Pruitt took over the Warrior program prior to the 2015-16 basketball season. He replaced Seth Ford, who guided the Warriors to an overall record of 127-65 and currently is the boys basketball coach at Ashville High.
Pruitt’s coaching resume is impeccable. As coach of the Glencoe High boys from 1990-2002, he posted an overall record of 252-91 and averaged 21 wins a season. His Yellow Jacket teams won a record eight consecutive Etowah County Basketball Tournament championships from 1993-2000, eight straight area championships from 1994-2001 and won 20 or more games every year from 1993-2002. Pruitt’s Glencoe squads were the only boys basketball team that played in the Northeast Regional Tournament for its first seven years from 1994-200 and eight of the tournament’s initial nine years from 1994-2002.

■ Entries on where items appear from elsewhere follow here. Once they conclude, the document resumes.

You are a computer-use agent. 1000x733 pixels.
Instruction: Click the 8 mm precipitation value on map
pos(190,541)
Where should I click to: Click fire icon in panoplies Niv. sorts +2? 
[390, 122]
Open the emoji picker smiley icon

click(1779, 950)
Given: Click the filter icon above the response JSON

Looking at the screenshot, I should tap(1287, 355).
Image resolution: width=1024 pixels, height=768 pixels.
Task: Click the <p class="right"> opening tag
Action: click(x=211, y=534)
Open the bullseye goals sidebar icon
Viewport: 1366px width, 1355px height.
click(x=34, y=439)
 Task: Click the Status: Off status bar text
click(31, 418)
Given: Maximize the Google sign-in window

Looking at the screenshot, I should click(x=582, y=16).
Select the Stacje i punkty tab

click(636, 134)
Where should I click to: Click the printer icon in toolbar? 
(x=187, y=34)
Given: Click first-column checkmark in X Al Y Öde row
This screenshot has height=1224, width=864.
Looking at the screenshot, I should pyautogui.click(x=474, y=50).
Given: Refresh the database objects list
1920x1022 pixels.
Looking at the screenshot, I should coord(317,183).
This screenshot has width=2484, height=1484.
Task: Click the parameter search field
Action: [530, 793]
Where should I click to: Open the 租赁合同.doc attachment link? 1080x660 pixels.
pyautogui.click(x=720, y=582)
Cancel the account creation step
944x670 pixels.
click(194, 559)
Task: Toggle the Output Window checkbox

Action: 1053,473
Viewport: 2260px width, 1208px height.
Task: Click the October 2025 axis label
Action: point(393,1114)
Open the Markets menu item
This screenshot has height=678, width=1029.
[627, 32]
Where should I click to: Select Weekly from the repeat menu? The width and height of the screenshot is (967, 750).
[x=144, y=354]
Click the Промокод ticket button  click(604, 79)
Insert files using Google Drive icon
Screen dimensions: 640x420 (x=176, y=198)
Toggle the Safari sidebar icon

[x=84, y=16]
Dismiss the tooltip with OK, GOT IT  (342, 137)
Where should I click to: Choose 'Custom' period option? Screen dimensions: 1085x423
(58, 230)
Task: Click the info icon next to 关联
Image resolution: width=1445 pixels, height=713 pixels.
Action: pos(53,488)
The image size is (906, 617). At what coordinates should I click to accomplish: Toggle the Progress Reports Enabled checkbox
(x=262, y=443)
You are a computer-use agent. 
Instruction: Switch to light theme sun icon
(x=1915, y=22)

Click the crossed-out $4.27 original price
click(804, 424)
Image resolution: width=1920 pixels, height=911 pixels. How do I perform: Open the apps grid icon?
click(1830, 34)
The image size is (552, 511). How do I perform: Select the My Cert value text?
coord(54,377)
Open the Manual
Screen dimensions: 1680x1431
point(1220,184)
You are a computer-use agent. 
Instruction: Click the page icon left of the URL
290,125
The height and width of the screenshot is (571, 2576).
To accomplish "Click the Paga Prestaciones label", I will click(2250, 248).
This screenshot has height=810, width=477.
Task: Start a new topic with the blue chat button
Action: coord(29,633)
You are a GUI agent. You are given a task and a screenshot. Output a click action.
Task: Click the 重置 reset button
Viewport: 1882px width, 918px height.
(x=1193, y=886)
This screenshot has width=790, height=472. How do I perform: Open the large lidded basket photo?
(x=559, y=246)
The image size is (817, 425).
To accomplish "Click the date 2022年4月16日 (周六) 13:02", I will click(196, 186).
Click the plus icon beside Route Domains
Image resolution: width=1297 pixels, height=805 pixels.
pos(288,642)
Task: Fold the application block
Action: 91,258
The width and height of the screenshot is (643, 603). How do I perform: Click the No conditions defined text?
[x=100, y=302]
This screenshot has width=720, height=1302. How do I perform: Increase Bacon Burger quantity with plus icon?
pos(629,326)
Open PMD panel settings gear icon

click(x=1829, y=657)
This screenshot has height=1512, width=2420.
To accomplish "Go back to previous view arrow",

Up until 2002, the Glencoe boys won more Northeast Regional Tournament games (10), played in more regional games (15) and played in more regional finals (seven) than any other basketball team in the state. In addition, Pruitt’s teams were ranked in the state top 10 from 1992-2002. Pruitt was selected as Etowah County Coach of the Year in 1993, 1994, 1995, 1996, 1998, 1999, 2000 and 2002. He was named Class 4A Coach of the Year in 2000.
Pruitt coached the North team in the Alabama High School Athletic Association North-South All-Star Basketball Game in 2000 and was inducted into the Etowah County Sports Hall of Fame in 2008.
Kennedy pointed out that Pruitt’s reputation as both a teacher and coach preceded him.
“We knew what kind of teacher we were getting when we hired him, and then when we needed a coach, we figured why not get the winningest coach in the history of Etowah County. The kids brought into his program, and he did and excellent job. Coach Pruitt is not only a great basketball coach. He teaches boys how to become young men, and that’s what we’re going to look for in the next coach. We thought it would be hard to replace Seth, and it’s going to be hard to replace Coach Pruitt.”
Kennedy said that there is no timetable in the hiring process but he’d like to have Pruitt’s replacement in place sooner that later.
“We have [basketball] tryouts right around the corner, so we’d like to get something going in the next few weeks. We’re going to hit the ground running on this.”